Business of watching people



Somebody's watching you! The Torino experience Question surround legacy of surveillance

By BOB MACKIN

You've heard of the "military-industrial complex," a term popularized by U.S. President Dwight Eisenhower.

Get ready for the "global-security industrial complex."

It's coming to Vancouver for the 2010 Winter Olympics and it's a "business bonanza," according to co-authors of Surveillance, Capital and the Mega-event.

"In every institutional sector - military, health, security, criminal justice, entertainment, leisure and entertainment - surveillance technologies have proliferated," according to UVic doctoral student Adam Molnar and Queen's University sociology professor Laureen Snider.

Honeywell scored a $30.5 million RCMP contract to provide cameras and detectors for venue perimeters while Contemporary Security got a $97.42 million deal to provide 5,000 screeners for airport-style venue checkpoints.

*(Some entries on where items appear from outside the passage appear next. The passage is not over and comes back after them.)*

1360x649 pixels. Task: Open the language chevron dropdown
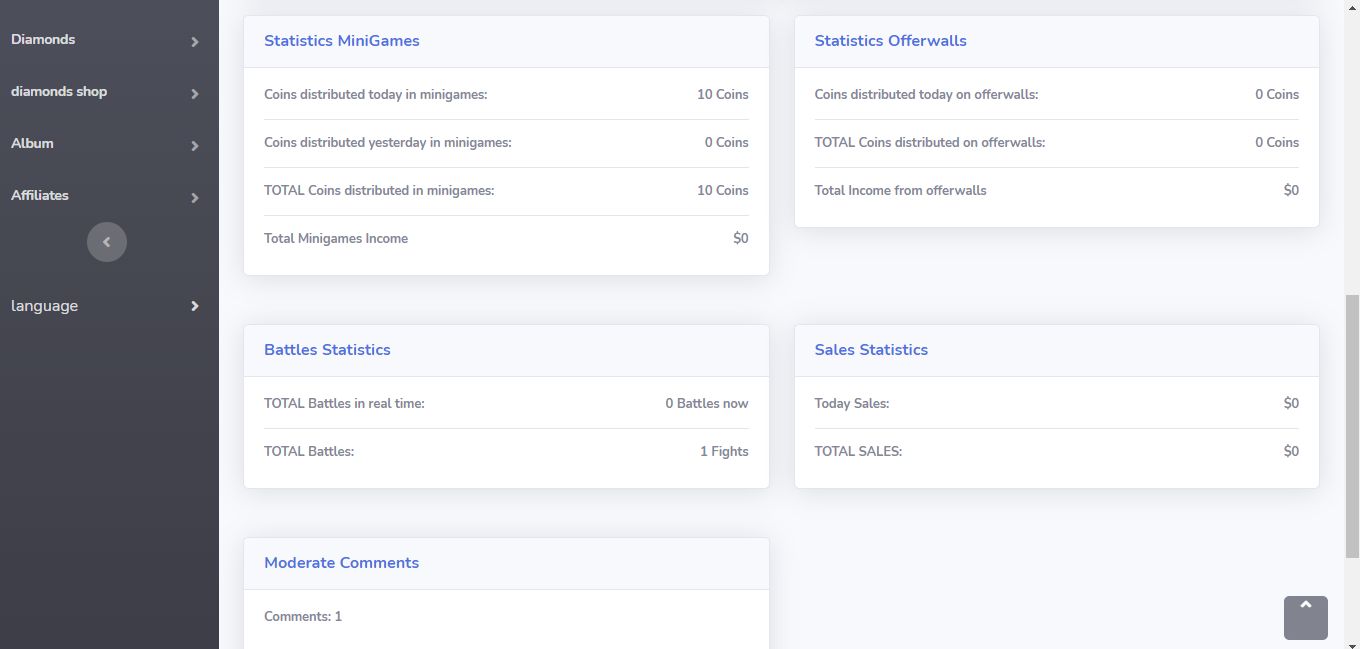point(195,306)
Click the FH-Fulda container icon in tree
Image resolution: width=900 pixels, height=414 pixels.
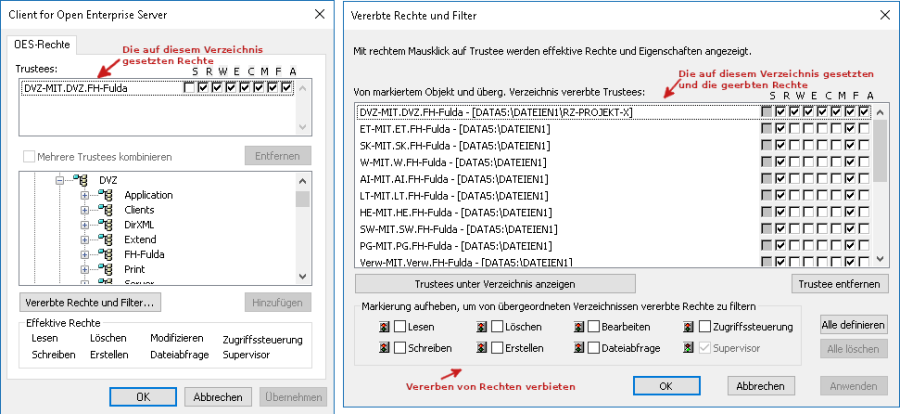pyautogui.click(x=106, y=255)
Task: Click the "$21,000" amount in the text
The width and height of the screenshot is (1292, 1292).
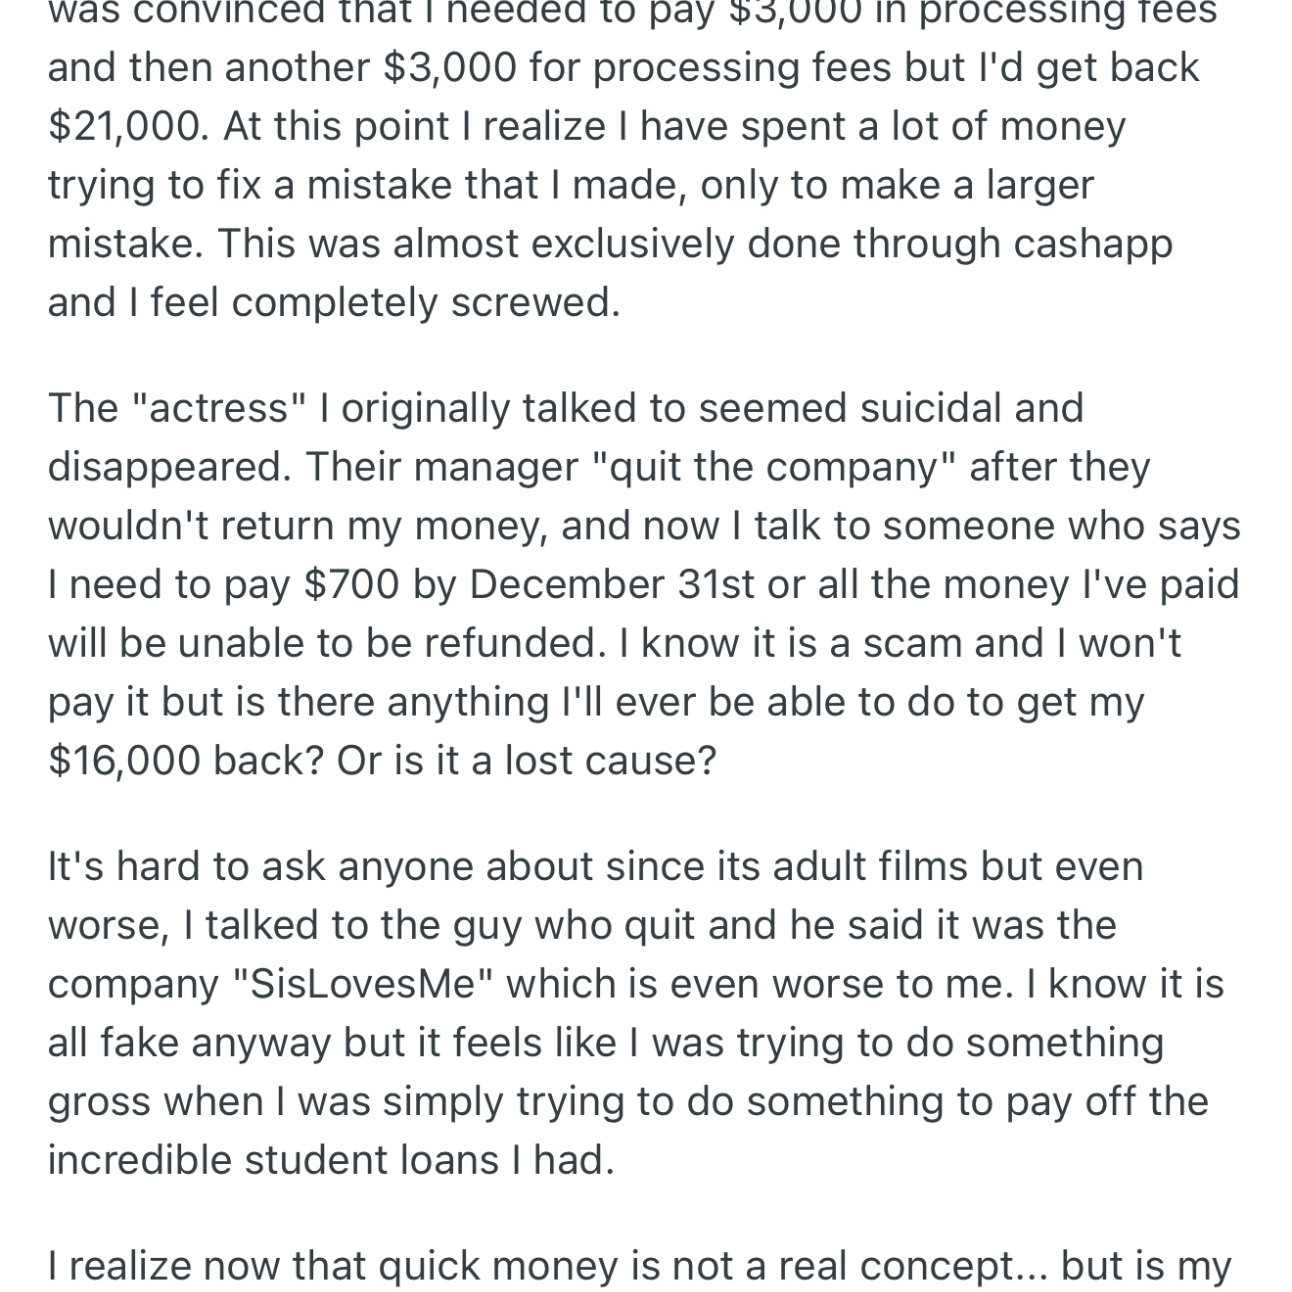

The Joint Intelligence Group identified six main threats of Vancouver 2010: financial security/organized crime, terrorism, public order, emotionally disturbed persons, information technology security and public health.

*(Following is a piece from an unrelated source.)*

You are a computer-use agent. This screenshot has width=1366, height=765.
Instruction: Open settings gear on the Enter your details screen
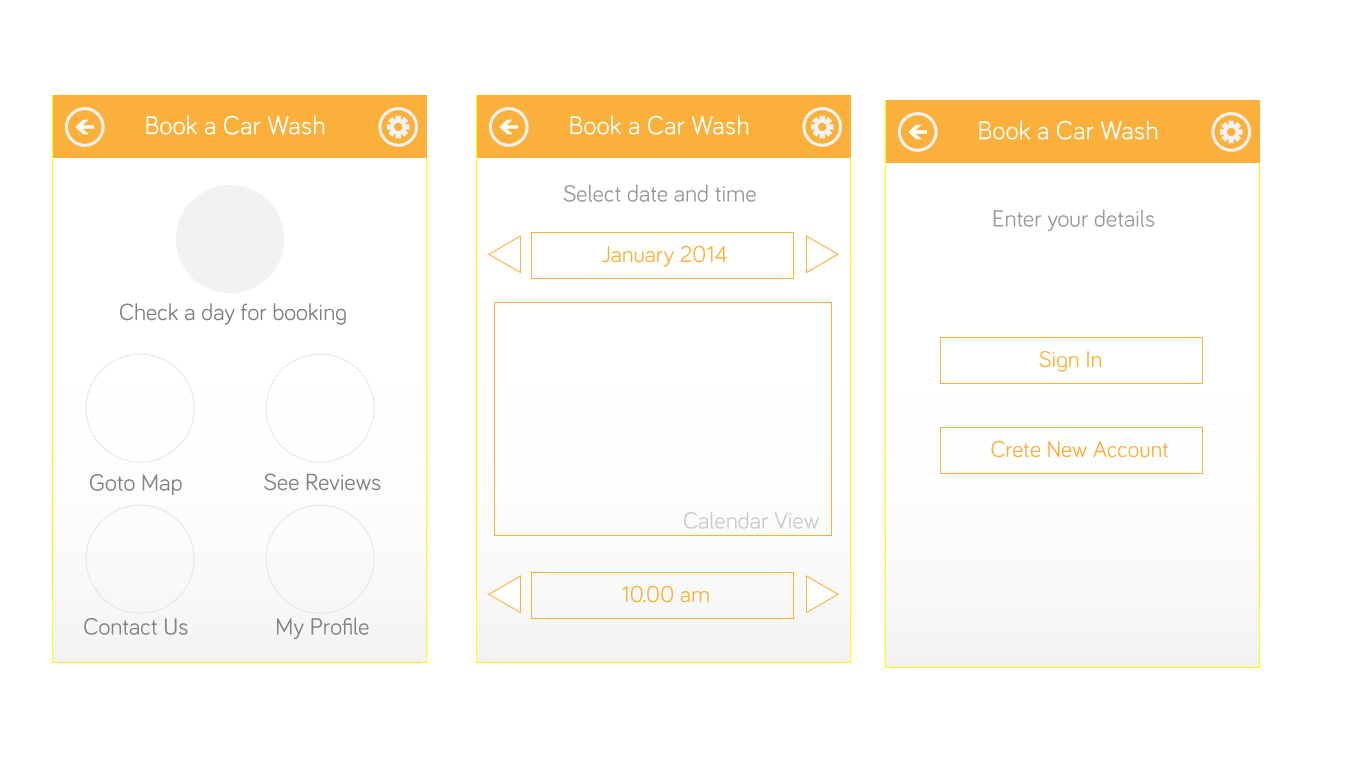1231,131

Olympic security costs have mushroomed since Sydney 2000's $180 million and Salt Lake 2002's $310 million. Athens 2004 - the first Summer Olympics after 9/11 and the U.S. invasion of Iraq - set a record. But those Games were not flawless.

"Indeed, even US$1.5 billion of spending at the Athens Games in 2004 was not enough to stop a man in pink tutu from physically disrupting the marathon race," say the pair.